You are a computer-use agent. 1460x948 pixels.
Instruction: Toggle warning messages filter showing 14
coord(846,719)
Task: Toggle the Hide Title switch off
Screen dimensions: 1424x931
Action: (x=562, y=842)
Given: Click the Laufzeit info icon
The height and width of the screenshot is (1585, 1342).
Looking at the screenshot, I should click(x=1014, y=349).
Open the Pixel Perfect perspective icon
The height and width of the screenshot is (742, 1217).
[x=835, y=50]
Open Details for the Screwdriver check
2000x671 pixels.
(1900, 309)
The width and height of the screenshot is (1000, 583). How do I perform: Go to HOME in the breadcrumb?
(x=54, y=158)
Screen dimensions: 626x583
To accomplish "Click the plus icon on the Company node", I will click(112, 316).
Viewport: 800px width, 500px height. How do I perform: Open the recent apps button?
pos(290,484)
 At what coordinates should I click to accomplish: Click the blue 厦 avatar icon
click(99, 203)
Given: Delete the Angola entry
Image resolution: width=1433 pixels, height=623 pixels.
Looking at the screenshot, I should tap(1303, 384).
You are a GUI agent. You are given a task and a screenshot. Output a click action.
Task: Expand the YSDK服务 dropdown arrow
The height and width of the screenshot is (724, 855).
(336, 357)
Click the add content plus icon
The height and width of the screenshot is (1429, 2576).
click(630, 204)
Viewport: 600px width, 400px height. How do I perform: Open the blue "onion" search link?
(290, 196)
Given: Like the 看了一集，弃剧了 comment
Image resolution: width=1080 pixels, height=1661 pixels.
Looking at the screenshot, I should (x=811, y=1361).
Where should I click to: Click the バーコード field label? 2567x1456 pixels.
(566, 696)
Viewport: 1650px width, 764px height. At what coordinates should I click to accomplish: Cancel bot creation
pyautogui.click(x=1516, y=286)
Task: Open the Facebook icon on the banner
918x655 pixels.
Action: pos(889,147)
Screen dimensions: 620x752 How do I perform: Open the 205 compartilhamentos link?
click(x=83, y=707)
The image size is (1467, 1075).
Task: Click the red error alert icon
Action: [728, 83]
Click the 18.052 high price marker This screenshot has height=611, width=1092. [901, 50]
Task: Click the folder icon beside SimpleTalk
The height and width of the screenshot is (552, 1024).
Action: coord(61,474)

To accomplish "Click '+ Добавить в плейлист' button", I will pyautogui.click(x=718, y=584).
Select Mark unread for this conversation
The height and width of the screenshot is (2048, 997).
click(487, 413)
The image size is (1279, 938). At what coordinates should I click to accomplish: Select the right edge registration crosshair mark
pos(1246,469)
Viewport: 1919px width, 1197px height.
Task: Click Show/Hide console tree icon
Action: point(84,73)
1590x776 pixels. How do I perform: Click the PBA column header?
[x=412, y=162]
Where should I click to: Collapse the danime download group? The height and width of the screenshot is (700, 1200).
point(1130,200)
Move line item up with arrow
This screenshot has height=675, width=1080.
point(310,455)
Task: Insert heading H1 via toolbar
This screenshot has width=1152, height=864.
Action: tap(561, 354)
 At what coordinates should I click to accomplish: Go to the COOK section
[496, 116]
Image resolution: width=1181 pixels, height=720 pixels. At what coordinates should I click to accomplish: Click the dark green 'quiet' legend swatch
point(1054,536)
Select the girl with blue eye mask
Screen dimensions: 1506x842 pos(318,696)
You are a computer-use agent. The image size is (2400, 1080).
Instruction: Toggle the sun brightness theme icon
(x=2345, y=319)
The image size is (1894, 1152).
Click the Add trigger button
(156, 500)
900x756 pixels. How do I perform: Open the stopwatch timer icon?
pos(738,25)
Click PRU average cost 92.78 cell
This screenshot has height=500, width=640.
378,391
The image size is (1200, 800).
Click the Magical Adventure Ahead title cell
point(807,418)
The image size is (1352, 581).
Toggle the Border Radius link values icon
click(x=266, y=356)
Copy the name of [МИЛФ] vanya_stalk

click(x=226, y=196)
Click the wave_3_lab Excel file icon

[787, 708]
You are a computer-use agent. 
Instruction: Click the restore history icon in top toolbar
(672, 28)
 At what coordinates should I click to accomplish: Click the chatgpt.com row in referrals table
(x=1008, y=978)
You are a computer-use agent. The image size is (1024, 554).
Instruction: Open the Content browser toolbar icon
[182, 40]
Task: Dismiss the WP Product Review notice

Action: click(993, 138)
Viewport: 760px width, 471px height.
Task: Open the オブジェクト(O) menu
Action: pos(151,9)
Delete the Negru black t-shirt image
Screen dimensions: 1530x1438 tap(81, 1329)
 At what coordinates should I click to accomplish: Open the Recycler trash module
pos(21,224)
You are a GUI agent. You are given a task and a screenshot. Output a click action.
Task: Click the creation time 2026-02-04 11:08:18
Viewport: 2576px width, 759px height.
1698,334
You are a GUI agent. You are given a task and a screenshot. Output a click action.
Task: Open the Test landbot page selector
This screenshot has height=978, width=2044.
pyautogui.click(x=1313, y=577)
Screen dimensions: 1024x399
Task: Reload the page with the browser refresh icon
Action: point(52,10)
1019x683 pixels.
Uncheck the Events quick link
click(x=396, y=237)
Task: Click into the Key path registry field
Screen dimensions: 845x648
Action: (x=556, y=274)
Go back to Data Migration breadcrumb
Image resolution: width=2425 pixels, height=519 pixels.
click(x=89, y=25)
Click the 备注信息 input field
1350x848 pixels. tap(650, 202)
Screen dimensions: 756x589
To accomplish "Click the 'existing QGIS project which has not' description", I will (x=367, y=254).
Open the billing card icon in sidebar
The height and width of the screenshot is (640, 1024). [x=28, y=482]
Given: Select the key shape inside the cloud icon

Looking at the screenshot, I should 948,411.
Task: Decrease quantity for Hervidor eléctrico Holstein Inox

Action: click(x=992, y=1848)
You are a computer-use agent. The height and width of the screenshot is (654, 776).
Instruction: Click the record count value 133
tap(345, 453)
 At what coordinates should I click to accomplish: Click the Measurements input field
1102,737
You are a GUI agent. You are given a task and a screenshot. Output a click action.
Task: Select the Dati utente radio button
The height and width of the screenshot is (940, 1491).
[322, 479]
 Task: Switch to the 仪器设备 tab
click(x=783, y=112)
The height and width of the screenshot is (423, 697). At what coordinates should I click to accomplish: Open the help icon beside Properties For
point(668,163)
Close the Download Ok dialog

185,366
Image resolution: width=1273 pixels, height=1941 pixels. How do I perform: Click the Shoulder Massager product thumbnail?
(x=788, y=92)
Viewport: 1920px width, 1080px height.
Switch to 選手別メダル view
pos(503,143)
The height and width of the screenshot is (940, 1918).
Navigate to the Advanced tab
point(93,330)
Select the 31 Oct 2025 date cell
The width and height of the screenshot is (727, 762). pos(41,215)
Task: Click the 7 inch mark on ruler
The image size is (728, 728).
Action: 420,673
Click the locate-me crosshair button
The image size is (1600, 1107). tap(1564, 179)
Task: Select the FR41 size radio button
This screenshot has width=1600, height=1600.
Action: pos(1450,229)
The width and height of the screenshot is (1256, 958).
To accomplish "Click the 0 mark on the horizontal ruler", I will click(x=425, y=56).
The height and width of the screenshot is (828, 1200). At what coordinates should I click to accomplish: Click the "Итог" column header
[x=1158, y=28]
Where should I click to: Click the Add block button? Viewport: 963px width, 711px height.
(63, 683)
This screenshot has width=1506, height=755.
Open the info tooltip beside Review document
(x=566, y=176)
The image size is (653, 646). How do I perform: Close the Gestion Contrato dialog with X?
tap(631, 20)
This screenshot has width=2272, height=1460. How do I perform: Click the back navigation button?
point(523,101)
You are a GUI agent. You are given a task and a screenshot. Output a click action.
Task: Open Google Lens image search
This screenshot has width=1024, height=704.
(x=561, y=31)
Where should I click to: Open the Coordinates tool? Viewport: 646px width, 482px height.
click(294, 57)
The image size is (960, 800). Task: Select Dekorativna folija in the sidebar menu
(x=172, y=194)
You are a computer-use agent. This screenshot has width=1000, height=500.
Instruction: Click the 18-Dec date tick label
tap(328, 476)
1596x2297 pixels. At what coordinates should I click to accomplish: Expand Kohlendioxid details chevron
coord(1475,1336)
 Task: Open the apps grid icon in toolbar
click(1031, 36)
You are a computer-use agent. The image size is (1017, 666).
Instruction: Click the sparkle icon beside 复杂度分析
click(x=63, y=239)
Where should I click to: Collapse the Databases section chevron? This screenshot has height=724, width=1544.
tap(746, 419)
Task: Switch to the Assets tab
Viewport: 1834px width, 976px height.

------------------------------

Task details –
Show every line from the listing that contains "plus".

Task answer –
To accomplish "Click the plus icon on the Company node", I will click(112, 316).
Click the add content plus icon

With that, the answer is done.